An object of the present invention is to suppress coupling noise between complementary common data lines in the write per bit mode and prevent erroneous inversion of a read signal.
Another object of the present invention is to prevent malfunction of a dynamic RAM having a write-per-bit mode and a multi-bit configuration, and to improve its reliability.

[0009]

The outline of a typical invention among the inventions disclosed in the present application will be briefly described as follows. That is, in a dynamic RAM having a write-per-bit mode and a multi-bit configuration, other complementary common data lines or other signal lines that are not connected between complementary common data lines that are simultaneously connected. , Or the complementary common data lines that are connected simultaneously are placed with a distance such that coupling noise between them can be ignored, or the non-inverted and inverted signals of the complementary common data lines that are connected simultaneously. The lines are arranged crossing each other so that their coupling noise is canceled out.

[0010]

According to the above means, in the write-per-bit mode, the coupling noise induced from the complementary common data line on which the write operation is performed to the complementary common data line on which the read operation is performed can be suppressed. Inversion can be prevented.
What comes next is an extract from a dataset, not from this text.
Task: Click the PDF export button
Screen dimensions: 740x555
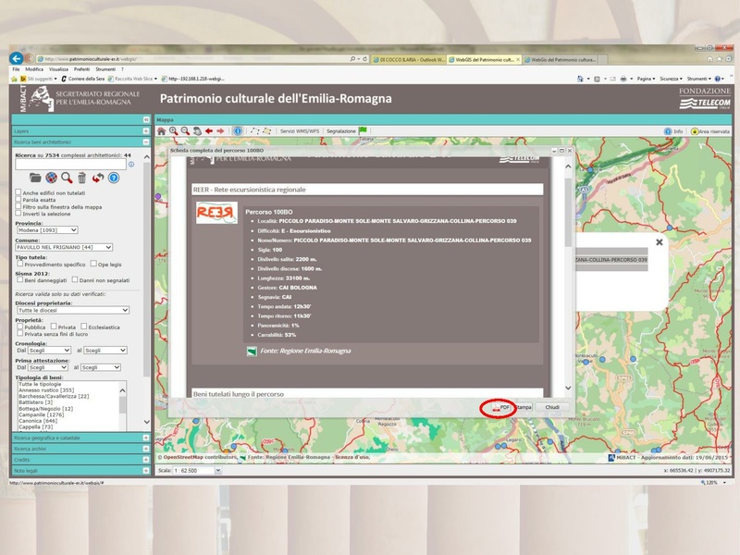Action: coord(500,407)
As a result, a dynamic type R having a write per bit mode and having a multi-bit configuration
It is possible to prevent malfunctioning of AM or the like and improve its reliability.

[0011]

FIG. 1 is a partial circuit block diagram of a first embodiment of a dynamic RAM to which the present invention is applied. Based on the figure, an outline of the structure and operation of the dynamic RAM of this embodiment and its features will be described. The circuit elements of FIG. 1 and the circuit elements constituting each block are formed on one semiconductor substrate such as P-type single crystal silicon together with other circuit elements (not shown) of the dynamic RAM. In the following circuit block diagram, the MOSFET (metal oxide semiconductor type field effect transistor shown in FIG.
SFET is a generic term for an insulated gate field effect transistor), but it is not particularly limited, but all are N channel MOSFETs.
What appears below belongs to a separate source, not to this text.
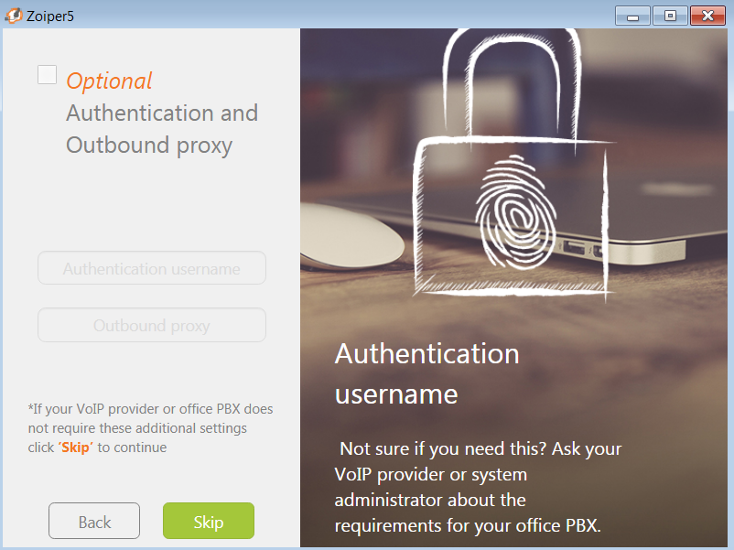734x550 pixels.
Task: Click the fingerprint icon in the padlock
Action: point(515,213)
In FIG. 1, the dynamic RAM is
A total of four memory arrays ARY0 and A arranged symmetrically across the corresponding sense amplifier SA0 or SA1.
It comprises RY1 and ARY2 and ARY3. Each memory array includes a plurality of word lines (not shown) arranged in parallel in the vertical direction in the figure, and n + 1 sets of complementary bit lines B0 * to Bn * arranged in parallel in the horizontal direction. At the intersections of these word lines and complementary bit lines, a plurality of dynamic memory cells (not shown) are arranged in a grid pattern. In this embodiment, complementary bit lines B0 * to B forming the memory arrays ARY0 to ARY3.
Each group of n * is divided into four groups, and a total of p + 1, that is, (n + 1) / 4 groups of complementary bit line groups are formed.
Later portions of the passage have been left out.